A Behaviour Changing (ABC) Syringe uses a simple label that changes colour when it has been taken out of the packaging so that users are able to easily tell if it has been used before and, therefore, know if it’s safe.

Industrial designer and project leader David Swan of the University of Huddersfield led a team in an innovative study that took place over two years to find a solution to the problem of disposable syringe reuse, particularly in the developing world.

According to the World Health Organization, the administering of unsafe injections, particularly in the developing world, leads to 1.3 million deaths annually.

This includes 340,000 HIV infections, 15 million Hepatitis B Virus (HBV) infections, 1 million Hepatitis C Virus (HCV) infections, 3 million bacterial infections and 850,000 injection site abscesses. Research shows that up to 40% of the injections given throughout the world are with syringes and needles that have been used before and are unsterilised. In India, the figure is 63%.

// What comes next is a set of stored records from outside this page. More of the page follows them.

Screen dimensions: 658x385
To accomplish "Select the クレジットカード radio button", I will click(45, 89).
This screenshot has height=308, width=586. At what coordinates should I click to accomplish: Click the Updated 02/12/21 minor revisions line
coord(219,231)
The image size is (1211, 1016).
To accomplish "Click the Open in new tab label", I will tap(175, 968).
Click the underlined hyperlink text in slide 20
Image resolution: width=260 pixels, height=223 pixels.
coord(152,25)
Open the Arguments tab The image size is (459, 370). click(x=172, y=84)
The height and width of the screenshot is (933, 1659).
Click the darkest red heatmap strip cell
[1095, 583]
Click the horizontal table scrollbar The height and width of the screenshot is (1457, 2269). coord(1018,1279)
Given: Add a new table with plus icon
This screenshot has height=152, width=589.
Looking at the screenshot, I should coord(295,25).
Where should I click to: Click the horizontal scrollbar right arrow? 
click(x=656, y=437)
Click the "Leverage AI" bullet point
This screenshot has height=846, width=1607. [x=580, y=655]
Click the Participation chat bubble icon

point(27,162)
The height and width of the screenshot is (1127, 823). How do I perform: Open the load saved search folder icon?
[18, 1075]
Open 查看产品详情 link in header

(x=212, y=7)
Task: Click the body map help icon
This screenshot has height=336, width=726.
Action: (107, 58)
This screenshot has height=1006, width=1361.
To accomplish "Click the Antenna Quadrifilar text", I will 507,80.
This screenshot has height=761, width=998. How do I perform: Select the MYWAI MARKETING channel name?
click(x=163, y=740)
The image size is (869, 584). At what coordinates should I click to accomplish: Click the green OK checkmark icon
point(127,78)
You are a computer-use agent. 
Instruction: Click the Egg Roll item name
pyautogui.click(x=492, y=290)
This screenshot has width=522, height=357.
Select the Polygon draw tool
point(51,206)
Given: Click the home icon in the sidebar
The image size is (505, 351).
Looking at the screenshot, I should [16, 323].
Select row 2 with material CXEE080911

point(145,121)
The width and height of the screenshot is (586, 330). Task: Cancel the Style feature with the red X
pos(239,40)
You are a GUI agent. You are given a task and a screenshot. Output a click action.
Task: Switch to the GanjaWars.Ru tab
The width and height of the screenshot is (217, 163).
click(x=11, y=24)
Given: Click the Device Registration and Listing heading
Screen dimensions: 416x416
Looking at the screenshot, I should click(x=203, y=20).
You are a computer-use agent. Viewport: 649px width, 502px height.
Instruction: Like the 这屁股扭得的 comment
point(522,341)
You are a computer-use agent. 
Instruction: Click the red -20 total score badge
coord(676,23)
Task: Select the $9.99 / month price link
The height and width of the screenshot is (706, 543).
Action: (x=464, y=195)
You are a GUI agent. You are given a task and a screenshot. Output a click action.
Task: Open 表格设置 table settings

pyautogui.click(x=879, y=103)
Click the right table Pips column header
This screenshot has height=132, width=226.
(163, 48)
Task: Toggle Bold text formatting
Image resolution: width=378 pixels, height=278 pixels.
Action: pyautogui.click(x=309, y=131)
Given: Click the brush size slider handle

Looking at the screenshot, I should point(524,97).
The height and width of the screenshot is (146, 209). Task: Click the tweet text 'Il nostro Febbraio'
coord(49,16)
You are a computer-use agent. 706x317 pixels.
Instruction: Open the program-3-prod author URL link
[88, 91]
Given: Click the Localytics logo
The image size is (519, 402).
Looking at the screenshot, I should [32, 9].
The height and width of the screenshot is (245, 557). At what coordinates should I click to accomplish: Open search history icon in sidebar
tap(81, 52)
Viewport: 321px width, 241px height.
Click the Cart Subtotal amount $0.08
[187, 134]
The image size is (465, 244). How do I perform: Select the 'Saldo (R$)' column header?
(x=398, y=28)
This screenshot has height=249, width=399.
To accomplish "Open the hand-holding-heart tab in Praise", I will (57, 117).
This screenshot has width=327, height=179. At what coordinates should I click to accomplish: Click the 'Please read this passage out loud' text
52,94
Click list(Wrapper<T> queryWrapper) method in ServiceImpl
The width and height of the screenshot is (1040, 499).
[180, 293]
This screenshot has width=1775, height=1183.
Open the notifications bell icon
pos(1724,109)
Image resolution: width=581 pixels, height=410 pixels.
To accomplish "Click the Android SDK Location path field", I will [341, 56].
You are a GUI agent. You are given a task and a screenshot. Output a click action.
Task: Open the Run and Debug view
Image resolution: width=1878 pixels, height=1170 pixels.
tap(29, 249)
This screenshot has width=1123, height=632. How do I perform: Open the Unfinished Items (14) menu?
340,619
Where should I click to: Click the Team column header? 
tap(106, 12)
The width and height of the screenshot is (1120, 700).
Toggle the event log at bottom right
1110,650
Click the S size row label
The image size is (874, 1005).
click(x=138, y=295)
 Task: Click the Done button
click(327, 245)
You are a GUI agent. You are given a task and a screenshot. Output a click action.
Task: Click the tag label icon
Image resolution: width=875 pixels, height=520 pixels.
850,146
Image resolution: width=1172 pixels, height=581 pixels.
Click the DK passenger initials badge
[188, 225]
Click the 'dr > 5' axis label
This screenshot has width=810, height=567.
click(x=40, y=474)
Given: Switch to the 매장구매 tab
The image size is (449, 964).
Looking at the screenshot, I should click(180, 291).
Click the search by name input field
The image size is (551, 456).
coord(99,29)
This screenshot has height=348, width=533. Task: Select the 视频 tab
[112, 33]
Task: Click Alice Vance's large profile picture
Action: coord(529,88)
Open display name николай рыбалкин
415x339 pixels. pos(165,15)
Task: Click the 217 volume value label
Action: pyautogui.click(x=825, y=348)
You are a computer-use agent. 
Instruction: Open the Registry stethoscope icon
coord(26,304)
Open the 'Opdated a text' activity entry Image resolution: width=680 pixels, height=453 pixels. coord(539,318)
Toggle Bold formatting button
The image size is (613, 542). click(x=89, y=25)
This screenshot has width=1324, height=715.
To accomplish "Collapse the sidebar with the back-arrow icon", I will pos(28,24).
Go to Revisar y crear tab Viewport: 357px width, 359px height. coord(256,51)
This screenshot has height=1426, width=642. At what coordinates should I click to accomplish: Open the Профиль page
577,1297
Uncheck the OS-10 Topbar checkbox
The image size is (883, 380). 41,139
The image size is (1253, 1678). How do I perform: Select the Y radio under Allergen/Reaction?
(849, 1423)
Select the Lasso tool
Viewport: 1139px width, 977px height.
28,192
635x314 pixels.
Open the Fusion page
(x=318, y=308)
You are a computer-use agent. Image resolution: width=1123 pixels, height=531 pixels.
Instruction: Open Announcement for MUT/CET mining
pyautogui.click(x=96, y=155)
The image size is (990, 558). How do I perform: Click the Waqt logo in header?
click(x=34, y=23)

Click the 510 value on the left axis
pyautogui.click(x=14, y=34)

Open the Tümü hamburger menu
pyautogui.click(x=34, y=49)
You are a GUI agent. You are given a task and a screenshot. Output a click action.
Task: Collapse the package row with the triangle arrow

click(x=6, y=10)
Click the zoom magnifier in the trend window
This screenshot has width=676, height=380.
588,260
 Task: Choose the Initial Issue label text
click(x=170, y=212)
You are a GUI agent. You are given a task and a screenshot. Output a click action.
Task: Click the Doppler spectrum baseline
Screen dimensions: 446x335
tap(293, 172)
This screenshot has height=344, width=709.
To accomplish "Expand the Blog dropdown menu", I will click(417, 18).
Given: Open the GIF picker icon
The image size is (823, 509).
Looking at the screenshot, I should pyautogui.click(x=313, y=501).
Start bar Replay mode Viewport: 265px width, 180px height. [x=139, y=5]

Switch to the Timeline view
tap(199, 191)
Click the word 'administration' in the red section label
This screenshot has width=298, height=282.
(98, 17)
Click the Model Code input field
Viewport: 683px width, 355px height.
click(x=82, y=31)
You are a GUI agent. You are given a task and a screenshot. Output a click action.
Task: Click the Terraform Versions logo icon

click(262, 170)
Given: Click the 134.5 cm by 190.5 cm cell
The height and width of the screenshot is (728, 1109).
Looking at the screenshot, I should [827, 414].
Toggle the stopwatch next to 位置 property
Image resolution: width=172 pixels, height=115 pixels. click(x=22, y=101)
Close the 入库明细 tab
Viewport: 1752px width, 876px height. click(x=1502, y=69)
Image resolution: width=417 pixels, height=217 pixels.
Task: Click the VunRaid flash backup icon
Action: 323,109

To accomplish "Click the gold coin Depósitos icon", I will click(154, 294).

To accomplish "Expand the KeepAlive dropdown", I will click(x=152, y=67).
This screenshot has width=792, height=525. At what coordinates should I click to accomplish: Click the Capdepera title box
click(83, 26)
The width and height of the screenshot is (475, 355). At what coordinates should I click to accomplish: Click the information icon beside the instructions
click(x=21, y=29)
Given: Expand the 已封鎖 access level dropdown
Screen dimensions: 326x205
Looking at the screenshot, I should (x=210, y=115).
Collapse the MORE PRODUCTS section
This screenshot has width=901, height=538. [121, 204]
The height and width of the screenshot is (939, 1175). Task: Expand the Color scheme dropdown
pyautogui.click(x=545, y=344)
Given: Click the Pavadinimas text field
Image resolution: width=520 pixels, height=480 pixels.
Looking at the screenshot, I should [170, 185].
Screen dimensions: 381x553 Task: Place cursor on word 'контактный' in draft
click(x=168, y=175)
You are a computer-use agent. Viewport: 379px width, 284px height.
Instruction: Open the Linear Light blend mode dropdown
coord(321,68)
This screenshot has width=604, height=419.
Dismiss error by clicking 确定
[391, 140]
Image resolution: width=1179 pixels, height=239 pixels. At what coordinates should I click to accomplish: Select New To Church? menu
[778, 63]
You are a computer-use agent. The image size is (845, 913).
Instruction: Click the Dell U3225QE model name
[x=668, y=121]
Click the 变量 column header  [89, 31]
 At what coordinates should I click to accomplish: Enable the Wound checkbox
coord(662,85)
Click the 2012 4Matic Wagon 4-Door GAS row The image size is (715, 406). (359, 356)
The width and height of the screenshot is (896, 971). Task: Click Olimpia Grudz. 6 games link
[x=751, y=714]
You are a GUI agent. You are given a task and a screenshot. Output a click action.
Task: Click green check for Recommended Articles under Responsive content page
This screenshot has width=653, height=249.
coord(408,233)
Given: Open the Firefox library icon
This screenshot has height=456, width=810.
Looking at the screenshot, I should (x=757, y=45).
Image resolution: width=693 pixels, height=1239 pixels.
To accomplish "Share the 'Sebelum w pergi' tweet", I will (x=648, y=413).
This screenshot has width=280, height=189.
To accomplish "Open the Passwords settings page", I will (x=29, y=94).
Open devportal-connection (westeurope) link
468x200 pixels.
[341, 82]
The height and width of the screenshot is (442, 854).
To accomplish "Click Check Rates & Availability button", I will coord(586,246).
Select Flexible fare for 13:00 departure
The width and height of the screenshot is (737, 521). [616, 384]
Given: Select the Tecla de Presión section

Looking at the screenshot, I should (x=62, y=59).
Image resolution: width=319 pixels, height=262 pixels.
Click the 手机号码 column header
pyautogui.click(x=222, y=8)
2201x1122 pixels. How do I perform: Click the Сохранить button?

“Teaching about the perils of reuse of syringes is a fundamental part of medical training and yet, throughout the developing world, reuse continues to be a generally accepted practice,” said Peter Evans, former Lead for World Health Organization (WHO) Procurement Worldwide & Project Lead: Auto–Disable Syringes.

“Part of this is because there is no immediate feedback that something is wrong. The product described – ABC Syringe [which has] an indicator showing prior exposure to air and therefore non-sterile – is to my knowledge unique.”

The purpose of the innovate syringe was to make it straightforward for people to be able to know if it had already been used. In the user testing, 100% of participants were able to distinguish an unsafe injection from a safe one.